## Problem to solve:
Send back exactly the lines from the opening line of the records below through the one with "Gợi Ý Thực Đơn".

## Data section:
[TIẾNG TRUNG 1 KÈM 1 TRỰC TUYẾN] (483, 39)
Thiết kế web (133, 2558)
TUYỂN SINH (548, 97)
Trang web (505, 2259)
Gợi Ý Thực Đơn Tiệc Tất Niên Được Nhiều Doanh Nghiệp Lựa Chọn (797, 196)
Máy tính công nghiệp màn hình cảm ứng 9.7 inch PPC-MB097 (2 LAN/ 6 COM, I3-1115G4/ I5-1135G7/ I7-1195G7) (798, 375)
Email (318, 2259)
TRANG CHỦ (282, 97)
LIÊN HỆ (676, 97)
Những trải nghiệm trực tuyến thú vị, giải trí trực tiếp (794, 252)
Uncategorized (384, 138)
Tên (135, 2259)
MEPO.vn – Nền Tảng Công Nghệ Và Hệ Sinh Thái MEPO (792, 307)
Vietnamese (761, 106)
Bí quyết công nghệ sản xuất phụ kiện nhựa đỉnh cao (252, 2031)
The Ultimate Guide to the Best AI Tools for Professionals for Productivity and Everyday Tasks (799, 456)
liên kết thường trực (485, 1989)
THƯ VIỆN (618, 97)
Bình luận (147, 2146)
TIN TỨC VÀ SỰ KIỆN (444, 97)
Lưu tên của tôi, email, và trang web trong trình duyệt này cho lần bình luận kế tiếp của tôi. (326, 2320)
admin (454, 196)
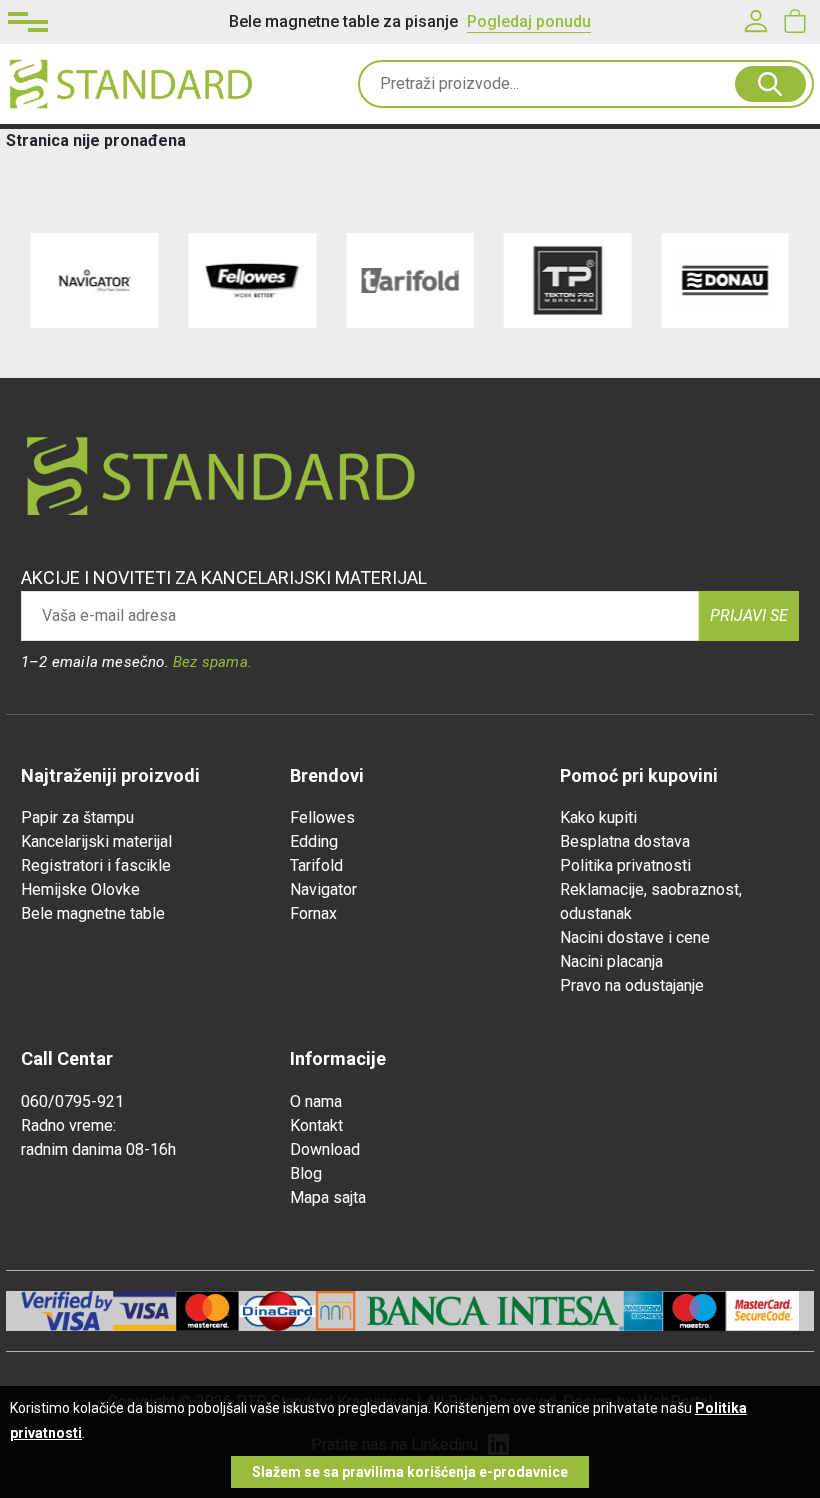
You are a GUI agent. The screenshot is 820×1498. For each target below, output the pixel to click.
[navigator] (95, 280)
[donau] (725, 280)
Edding (314, 841)
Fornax (313, 913)
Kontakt (316, 1125)
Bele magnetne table (93, 913)
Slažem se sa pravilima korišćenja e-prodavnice (410, 1472)
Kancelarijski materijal (96, 841)
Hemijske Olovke (80, 889)
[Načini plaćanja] (144, 1311)
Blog (306, 1173)
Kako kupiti (598, 817)
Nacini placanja (611, 961)
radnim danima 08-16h (98, 1149)
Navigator (323, 889)
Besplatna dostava (625, 841)
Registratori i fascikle (96, 865)
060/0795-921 (72, 1101)
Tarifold (316, 865)
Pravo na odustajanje (632, 985)
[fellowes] (253, 280)
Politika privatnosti (625, 865)
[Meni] (28, 22)
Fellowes (322, 817)
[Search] (770, 84)
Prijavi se (749, 615)
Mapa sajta (328, 1197)
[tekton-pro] (568, 280)
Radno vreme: (68, 1125)
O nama (316, 1101)
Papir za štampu (77, 817)
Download (325, 1149)
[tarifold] (410, 280)
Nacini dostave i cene (635, 937)
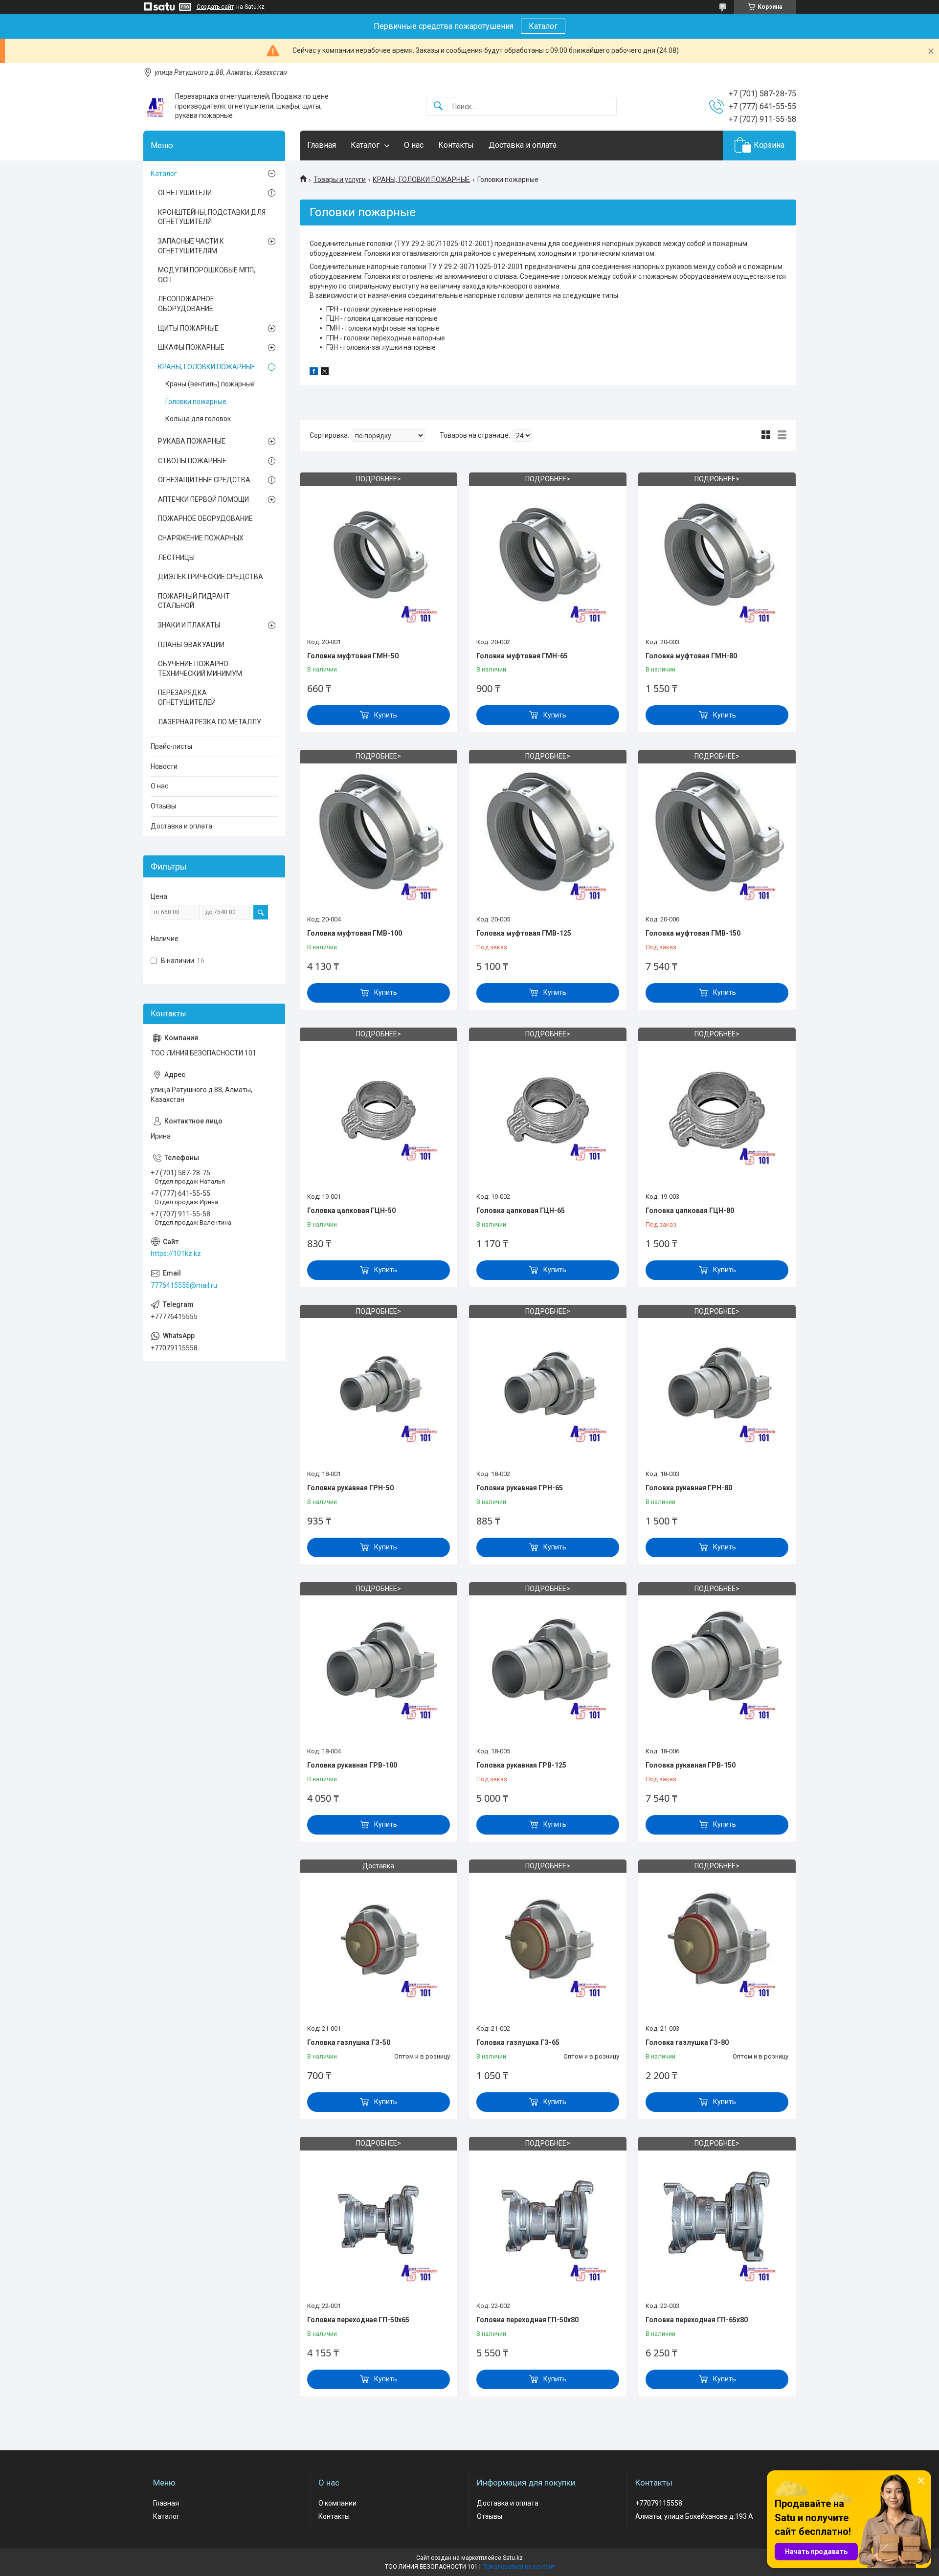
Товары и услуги (339, 179)
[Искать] (438, 106)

## The completed task:
[TIẾNG TRUNG 1 KÈM 1 TRỰC TUYẾN] (483, 39)
Thiết kế web (133, 2558)
TUYỂN SINH (548, 97)
Trang web (505, 2259)
Gợi Ý Thực Đơn Tiệc Tất Niên Được Nhiều Doanh Nghiệp Lựa Chọn (797, 196)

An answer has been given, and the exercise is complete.